Andreas Lundblad
Aug 24, 2016

Why it's wrong to explain Java semantics by looking at bytecode

There are many Java questions on Stack Overflow regarding how various language features work. Giving an answer by compiling some code and looking at the resulting bytecode is often misleading and formally speaking a logical fallacy. Here’s why…

The behavior of any given Java program is determined by the Java Language Specification (JLS). If you compile some Java code to bytecode, the result is just a “projection” of the original program. A projection whose meaning is not determined by JLS (JLS does in fact not even mention bytecode) but by another specification: the Java Virtual Machine Specification. Since there’s no strict 1-to-1 correspondence between the features of the two languages, any conclusions you draw from reasoning about the bytecode doesn’t neccesarily translate directly back to Java.

Here’s an analogy: Suppose someone asks

What does “你好,世界” mean in Chinese?

Then you can’t (in general) answer this reliably by first translating it to English and then use an English dictionary to explain the translated words. There may be multiple correct translations (just as when translating Java code to bytecode) leading to contradictory conclusions.

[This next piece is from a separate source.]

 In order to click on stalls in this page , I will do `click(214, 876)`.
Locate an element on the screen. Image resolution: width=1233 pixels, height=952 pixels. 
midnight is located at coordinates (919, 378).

The only sound approach is to look up the words in a Chinese dictionary, assuming you can read it.

Examples of fallacies

When is it reasonable to refer to the bytecode?

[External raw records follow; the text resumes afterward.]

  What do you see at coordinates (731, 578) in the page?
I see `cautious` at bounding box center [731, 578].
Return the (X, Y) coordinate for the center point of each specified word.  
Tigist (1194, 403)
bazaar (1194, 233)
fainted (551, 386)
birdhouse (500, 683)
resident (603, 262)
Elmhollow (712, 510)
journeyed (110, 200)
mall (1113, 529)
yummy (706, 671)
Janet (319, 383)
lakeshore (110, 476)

There are cases when it’s logically sound to reason about the Java language by looking at the bytecode generated by a spec compliant compiler. Here are a couple of examples:

  • You can illustrate that two snippets of Java code are equivalent by showing that both compile to the same bytecode
  • Show that it’s possible for a language feature function in a certain way. One can for instance use a spec compliant compiler to compile "a" + 1 to show that this doesn’t necessarily create a new string object.
  • You can prove that certain things are impossible. You can for instance show that generic types are not accessible in runtime by demonstrating how type erasure works in a spec compliant compiler.